Sperimentare su animali: a scuola è divieto

Nella scuola italiana non è permesso utilizzare animali o parti di essi per fare sperimentazioni. Dal 2008 lo ha chiarito anche una nota del Ministero dell'Istruzione, ma ancora capita che alcuni insegnanti - per ignoranza o disinteresse - si sentano autorizzati a proporre ugualmente questo genere di attività nelle loro classi. In diversi casi noi di LAV siamo dovuti intervenire per ribadire il divieto di legge (il decreto legislativo 26/2014 è molto chiaro nel merito) e anche grazie alla collaborazione di docenti preparati e di genitori sensibili siamo riusciti a scongiurare non pochi di questi tentativi.

Oggi riteniamo importante dedicare una pagina del nostro sito per le scuole al divieto di sperimentazione sugli animali.

Ecco quindi che a questo link troverete tutte le informazioni utili e potrete scaricare la nota ministeriale in materia.

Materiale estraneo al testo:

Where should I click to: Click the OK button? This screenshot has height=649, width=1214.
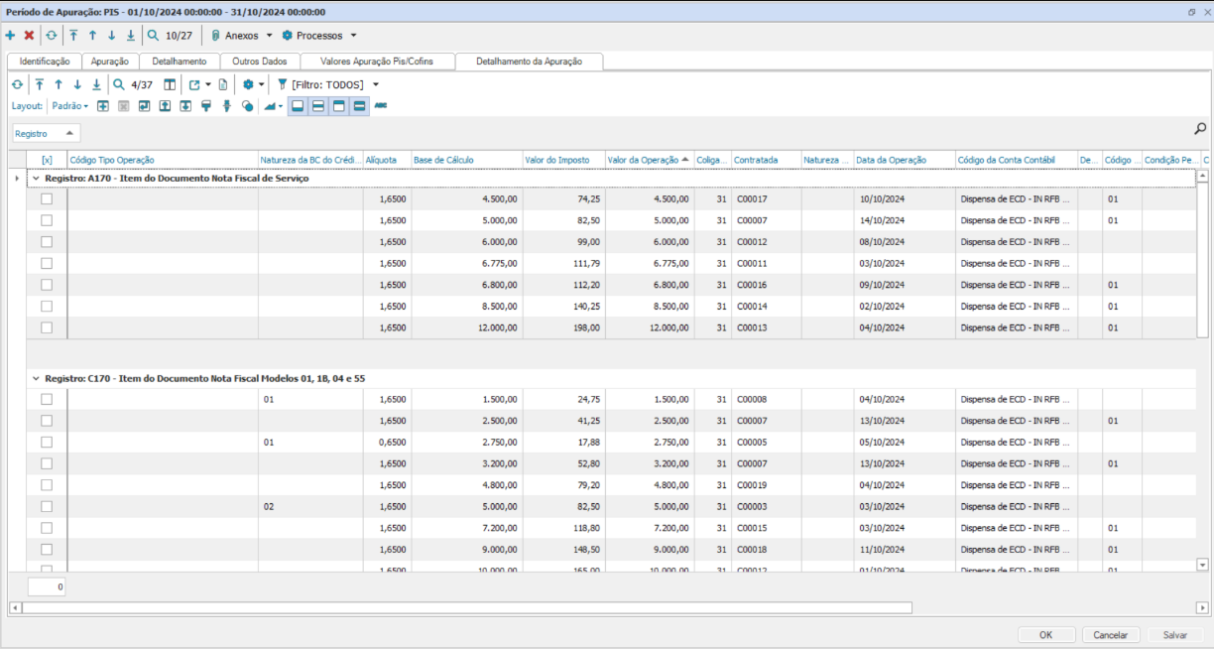(x=1045, y=635)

Grazie a questa nuova pagina potremo essere più rapidi e concreti nel fornire dettagli a chi vuole opporsi a questo tipo di pratiche crudeli e obsolete, ma al contempo vogliamo anche offrire agli insegnanti e ai dirigenti scolastici un punto di riferimento chiaro.

Ed è importante notare che il divieto è esteso anche a carcasse di animali e a parti di esse, anche se non appositamente uccisi per l'esperimento.

Nella fattispecie in cui l'animale venisse invece soppresso per una sperimentazione scolastica il rischio per l'autore del fatto sarebbe di finire sotto processo per uccisione di animale in base all'art. 544 bis del codice penale.

Ci auguriamo che tutto questo possa far riflettere tutti nel mondo della scuola sulla necessità, umana ed educativa, di superare la considerazione degli animali come oggetti, indirizzandosi invece sullo sviluppo dell'empatia come qualità fondamentale del percorso didattico.